Freaks Look: Gracepoint


Um assassinato misterioso em uma cidade pequena muda a rotina de toda a população e todos a partir daquele momento passam a ser suspeitos. Eu poderia estar descrevendo aqui a famosa Twin Peaks - que vai voltar em 2016 pela Showtime - ou a primeira temporada de The Killing (porque foi o máximo que eu aguentei da série) ou mais um monte de séries investigativas mundo a fora, mas não, estou falando de Gracepoint, minissérie de 10 episódios da Fox, remake da britânica Broadchurch.

A série é do mesmo criador da original, Chris Chibnall, e David Tennant (o Doctor Number 10) é o detetive protagonista em ambas as versões.

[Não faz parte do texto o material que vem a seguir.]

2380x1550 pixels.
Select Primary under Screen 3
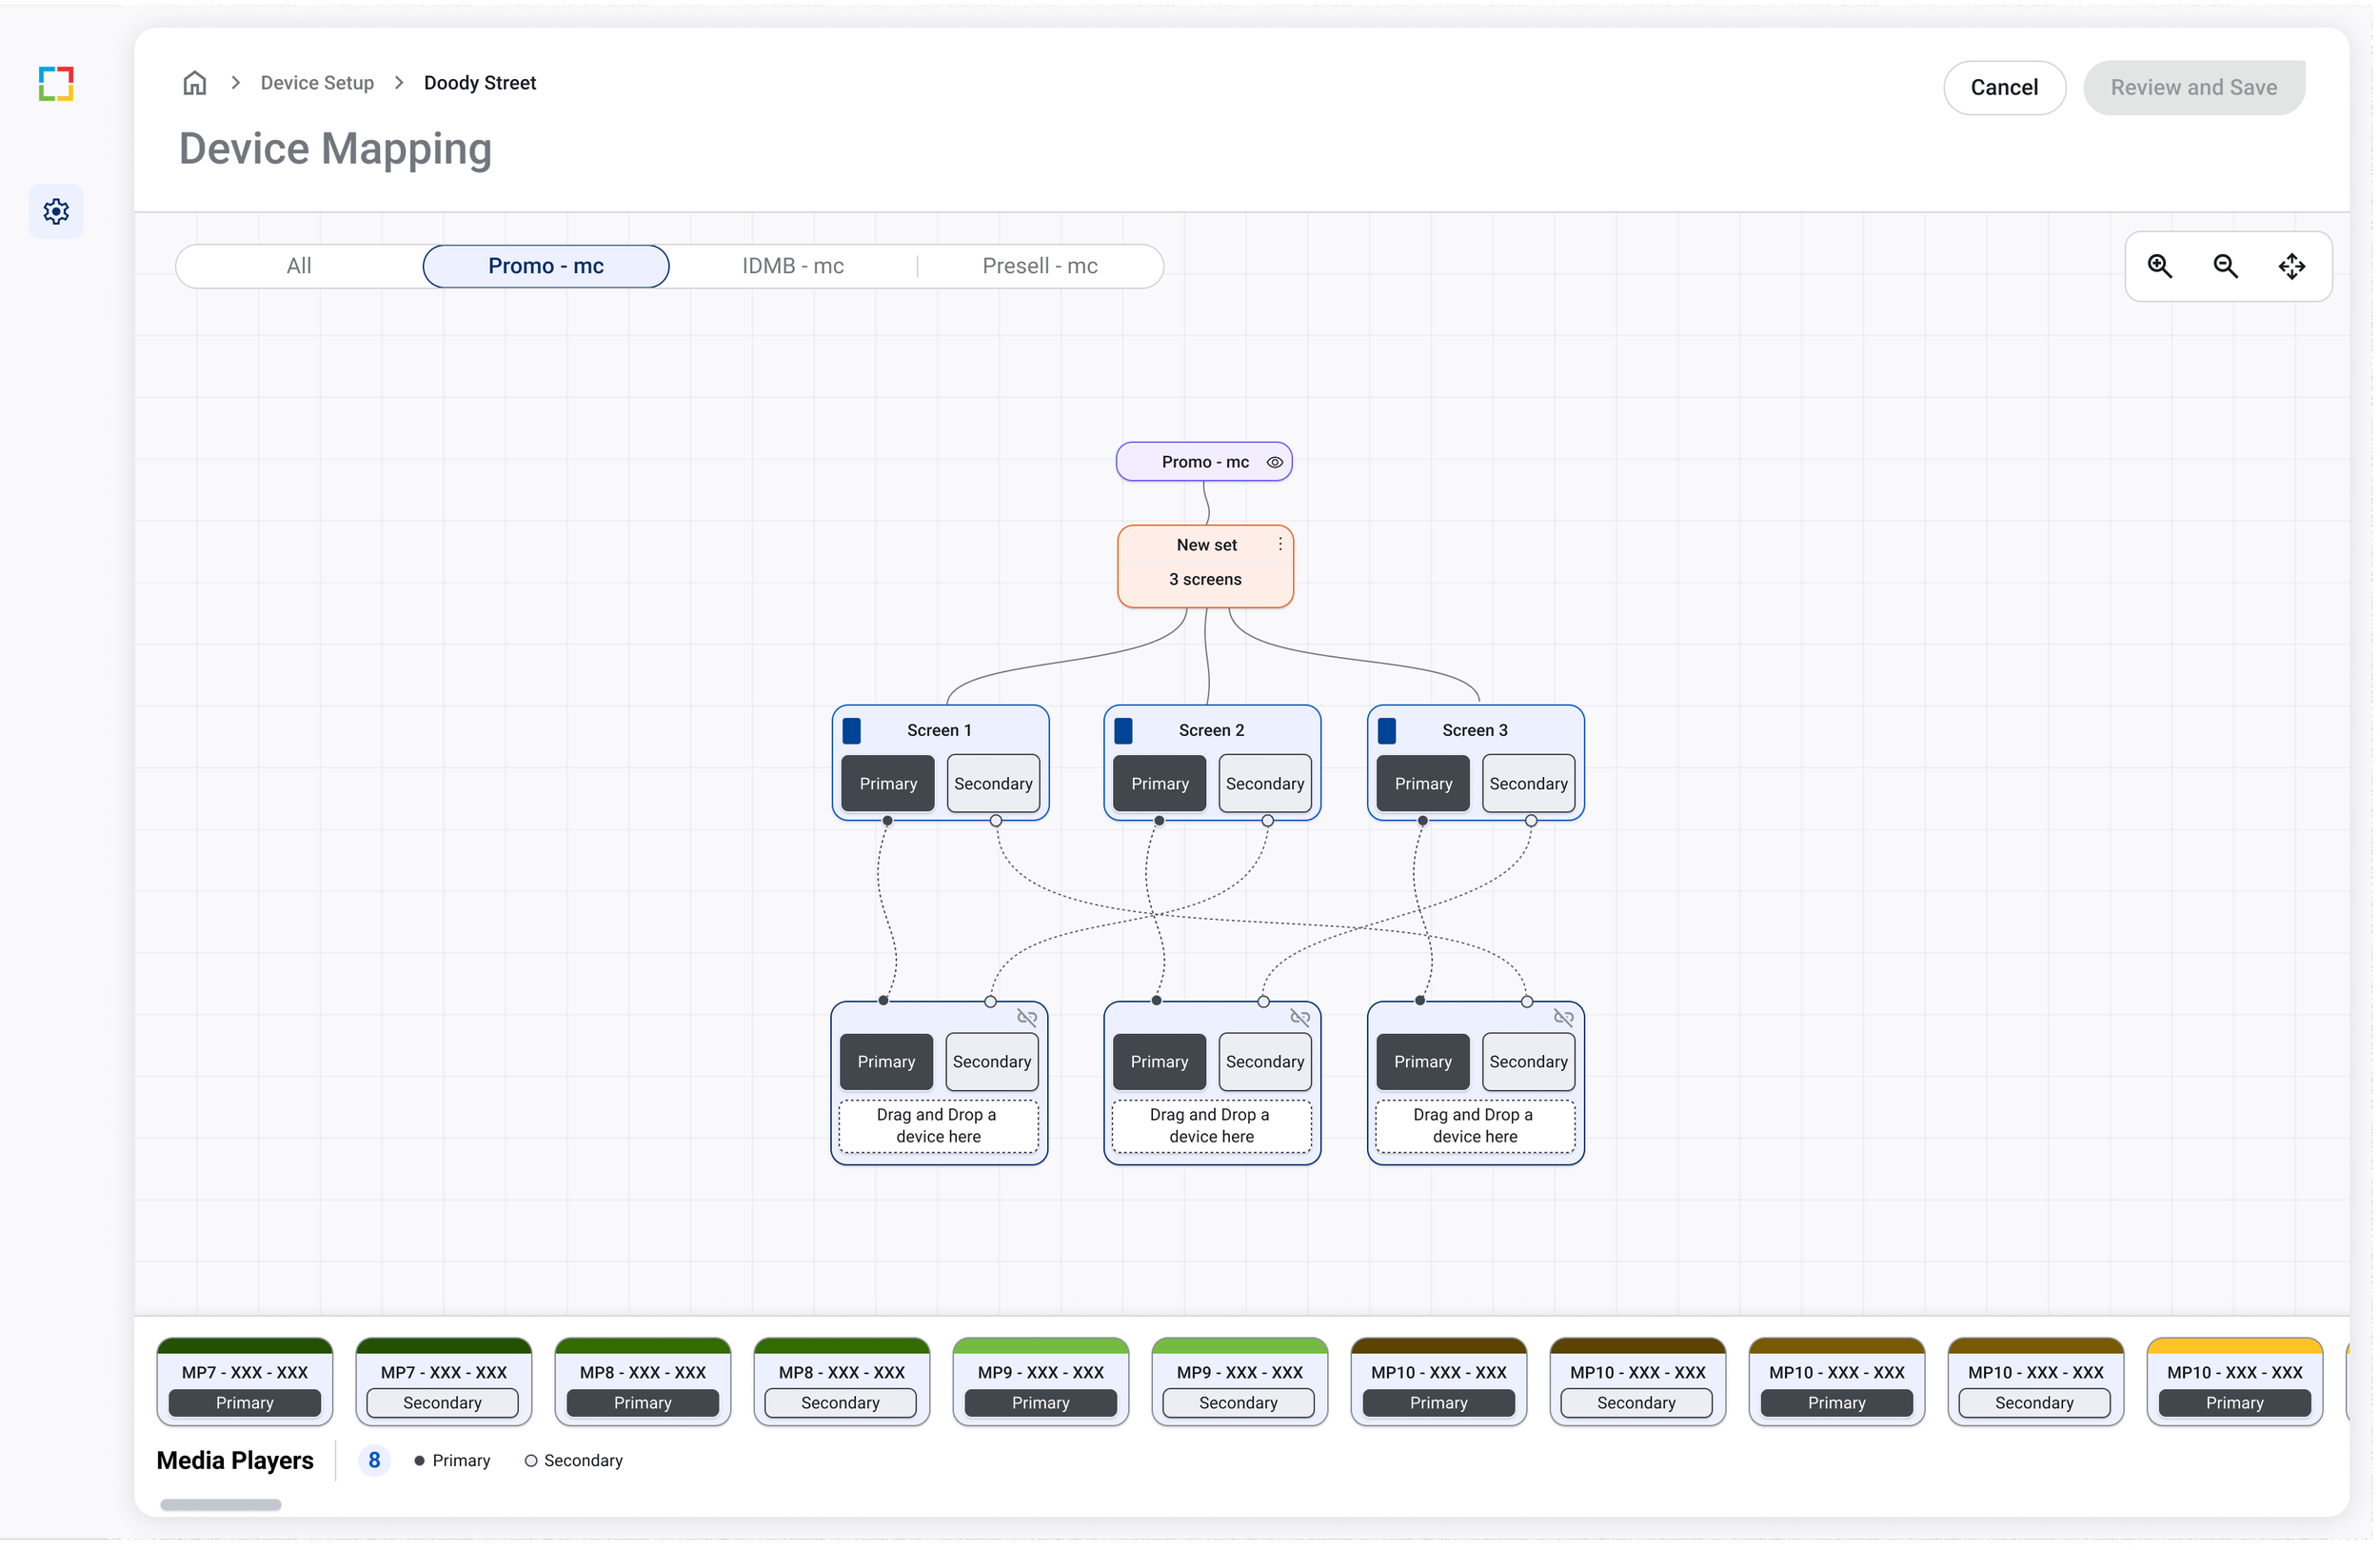(1422, 783)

Enquanto eu ainda tento entender a necessidade de se criar um remake, me permitam dizer que apesar de se tratar de uma sinopse bem conhecida, o piloto da versão americana consegue desempenhar bem seu papel e fazer o mais importante que é despertar a vontade de ver mais um. 

Tennant é Emmett Carver, o detetive recém chegado e chefe das investigações que aparentemente mudou-se para a cidade de Gracepoint para fugir um pouco dos holofotes e esquecer algum escândalo de um caso passado. A outra detetive é Ellie Miller (Anna Gunn - Breaking Bad), policial local que retorna de férias jurando que ia conseguir o cargo de chefia quando se depara com Carver. Os dois têm então que lidar com a morte - que logo se revela assassinato - de Danny Solano (Nikolas Filipovic) cujo o corpo é encontrado na beira da praia.

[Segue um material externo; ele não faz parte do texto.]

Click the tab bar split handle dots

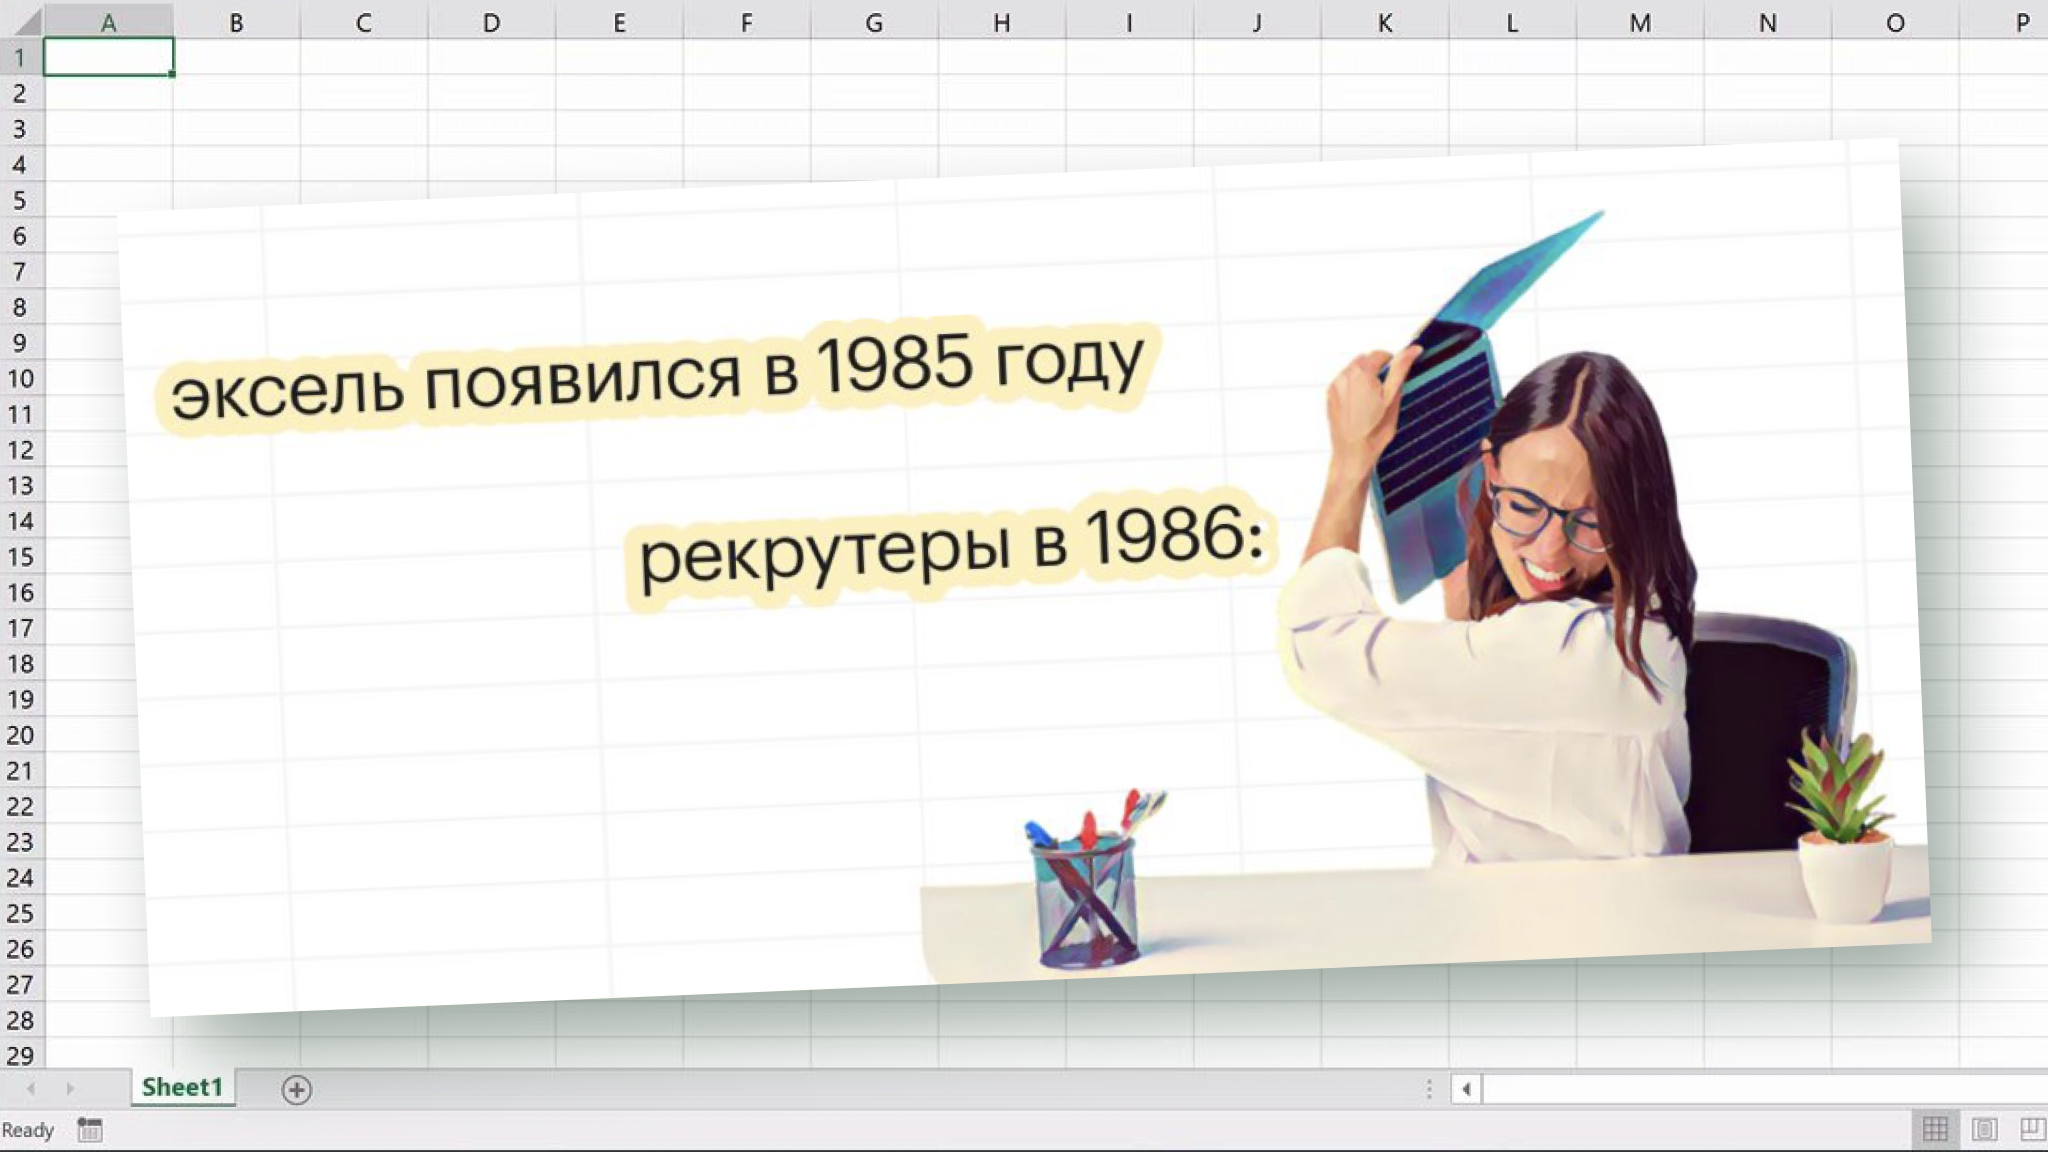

Pra emaranhar a história, Ellie (que não gosta de ser chamada pelo sobrenome nem em seu ambiente de trabalho) é amiga próxima da família Solano e seu filho Tom Miller (Jack Irvine) era o melhor amigo do garoto que morreu. Tom inclusive é o principal responsável pelo suspense desse primeiro episódio, a atuação dele ao "descobrir" sobre a morte do amigo pela mãe me soou super estranha e logo descobrimos que há mais nessa história com ele apagando rapidamente qualquer traço de comunicação que já teve com o Danny.

Não entendi muito bem a intenção da produção com a sequência inicial que mostra Mark Solano (Michael Peña) interagindo e sendo o boa praça com quase toda a cidade mas ele já surge como um Suspeito de S maiúsculo com o fato de ter estado fora de casa bem no período de tempo que a provável morte do filho aconteceu. Virginia Kull está excelente como Beth Solano e é pra mim o maior destaque nesse episódio. Toda a angústia dela ao chegar no evento da escola e descobrir que o filho não foi naquela manhã, a caminhada na rodovia engarrafada já pressentindo algo ruim até a cena dela com a Ellie lembrando da infância do filho. Sofri junto em todos os momentos.

Durante o piloto ainda somos apresentados a Chloe Solano (Madalyn Horcher), irmã do Danny e seu namorado Dean (Kendrick Sampson), Owen (Kevin Zegers) que é jornalista do jornal local, sobrinho de Ellie e que parece ser capaz de tudo por um furo de reportagem. Tem também o tiozinho dos barcos com quem o Danny deveria estar na manhã que apareceu morto e a tiazinha creepy que vive observando tudo e que a câmera faz questão de destacar vez ou outra. Finalizando, tem também Renee (Kevin Zegers) uma jornalista de fora que chegou na cidade pra cobrir o caso e que parece ter um passado com o Carver. 

Alguém que já tenha visto a versão original, por favor, não me conte o fim do mistério, apesar de que bem provável que o resultado mude, tudo claro pra fazer a gente ver também a primeira versão - o que não é nenhum sacrifício se tratando de série britânica - mas, como já dito, apesar de não apresentar nada além do normal, o episódio 1 de Gracepoint tem o suficiente pra te deixar instigado e merece ser conferido quando você não tiver outras séries como prioridade.